[<prev] [next>] [<thread-prev] [thread-next>] [day] [month] [year] [list]
Message-ID: <c152e0f5f431739eb2aa5fb78ef6e17521f3826b.camel@redhat.com>
Date: Wed, 16 Apr 2025 15:05:12 +0200
From: Gabriele Monaco <gmonaco@...hat.com>
To: Nam Cao <namcao@...utronix.de>
Cc: Steven Rostedt <rostedt@...dmis.org>,
linux-trace-kernel@...r.kernel.org, linux-kernel@...r.kernel.org,
john.ogness@...utronix.de
Subject: Re: [PATCH v3 13/22] rv: Add support for LTL monitors
On Wed, 2025-04-16 at 13:56 +0200, Nam Cao wrote:
> On Wed, Apr 16, 2025 at 11:34:53AM +0200, Gabriele Monaco wrote:
> > On Wed, 2025-04-16 at 08:51 +0200, Nam Cao wrote:
> > > #endif /* CONFIG_DA_MON_EVENTS_ID */
> > > +#if CONFIG_LTL_MON_EVENTS_ID
> > > +TRACE_EVENT(event_ltl_monitor_id,
> > > +
> > > + TP_PROTO(struct task_struct *task, char *states, char
> > > *atoms, char *next),
> > > +
> > > + TP_ARGS(task, states, atoms, next),
> > > +
> > > + TP_STRUCT__entry(
> > > + __string(comm, task->comm)
> > > + __field(pid_t, pid)
> > > + __string(states, states)
> > > + __string(atoms, atoms)
> > > + __string(next, next)
> > > + ),
> > > +
> > > + TP_fast_assign(
> > > + __assign_str(comm);
> > > + __entry->pid = task->pid;
> > > + __assign_str(states);
> > > + __assign_str(atoms);
> > > + __assign_str(next);
> > > + ),
> > > +
> > > + TP_printk("%s[%d]: (%s) x (%s) -> (%s)",
> > > __get_str(comm),
> > > __entry->pid, __get_str(states),
> > > + __get_str(atoms), __get_str(next))
> > > +);
> > > +
> > > +TRACE_EVENT(error_ltl_monitor_id,
> > > +
> > > + TP_PROTO(struct task_struct *task),
> > > +
> > > + TP_ARGS(task),
> > > +
> > > + TP_STRUCT__entry(
> > > + __string(comm, task->comm)
> > > + __field(pid_t, pid)
> > > + ),
> > > +
> > > + TP_fast_assign(
> > > + __assign_str(comm);
> > > + __entry->pid = task->pid;
> > > + ),
> > > +
> > > + TP_printk("%s[%d]: violation detected", __get_str(comm),
> >
> > In your workflow you're probably using events and errors together,
> > but
> > wouldn't it help printing the atoms together with the violation
> > detected?
> > At least to give a clue on the error in case the user doesn't want
> > to
> > see the entire trace (which might be needed for a full debug
> > though).
> >
> > The same could be said from reactors, the user doesn't have much
> > information to infer what went wrong.
>
> Actually my intention for the "event" tracepoints are only for
> debugging
> the monitor itself.

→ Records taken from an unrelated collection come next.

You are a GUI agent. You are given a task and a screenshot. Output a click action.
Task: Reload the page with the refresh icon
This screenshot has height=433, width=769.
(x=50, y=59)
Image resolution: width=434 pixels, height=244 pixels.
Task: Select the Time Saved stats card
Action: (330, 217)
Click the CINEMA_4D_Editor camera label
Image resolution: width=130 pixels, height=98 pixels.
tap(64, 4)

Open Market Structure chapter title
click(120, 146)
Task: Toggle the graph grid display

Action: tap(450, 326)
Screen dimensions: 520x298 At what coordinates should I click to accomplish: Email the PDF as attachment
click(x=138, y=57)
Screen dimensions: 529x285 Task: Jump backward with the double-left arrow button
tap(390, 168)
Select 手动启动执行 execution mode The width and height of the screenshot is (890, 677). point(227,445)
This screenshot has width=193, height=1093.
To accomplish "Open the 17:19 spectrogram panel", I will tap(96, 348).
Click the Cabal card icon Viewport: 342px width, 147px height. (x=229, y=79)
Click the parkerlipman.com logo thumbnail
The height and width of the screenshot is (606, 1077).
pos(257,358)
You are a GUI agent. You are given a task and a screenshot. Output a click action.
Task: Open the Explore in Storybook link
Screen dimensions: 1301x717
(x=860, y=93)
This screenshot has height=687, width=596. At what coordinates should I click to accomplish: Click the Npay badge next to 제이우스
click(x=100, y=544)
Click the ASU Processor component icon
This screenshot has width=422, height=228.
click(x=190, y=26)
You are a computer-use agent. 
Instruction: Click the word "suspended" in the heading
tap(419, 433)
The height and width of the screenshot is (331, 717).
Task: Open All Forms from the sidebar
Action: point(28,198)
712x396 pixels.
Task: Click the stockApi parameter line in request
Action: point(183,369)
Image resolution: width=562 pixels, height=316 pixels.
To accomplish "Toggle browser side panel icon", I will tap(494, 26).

I don't want to bother users with the Büchi
> automaton,
> because that's implementation details.
>
> The "error" tracepoints should be enough for identifying problems
> with
> realtime applications. Because errors from the monitors are
> unambiguous:
>
> - pagefault monitor: error means an RT task is raising pagefault
> - sleep monitor: error means an RT task is delayed unboundedly
>
> That and a stacktrace (e.g. from perf) is enough to understand the
> problem.
> That was all I need to identifying problems with pipewire using the
> monitors.
>
> In the future, we can have other monitors whose warnings are
> ambiguous, and
> a more detailed error message will be necessary. But for now, I think
> we
> can keep it simple.
>
Mmh alright, makes sense, you can ignore it then.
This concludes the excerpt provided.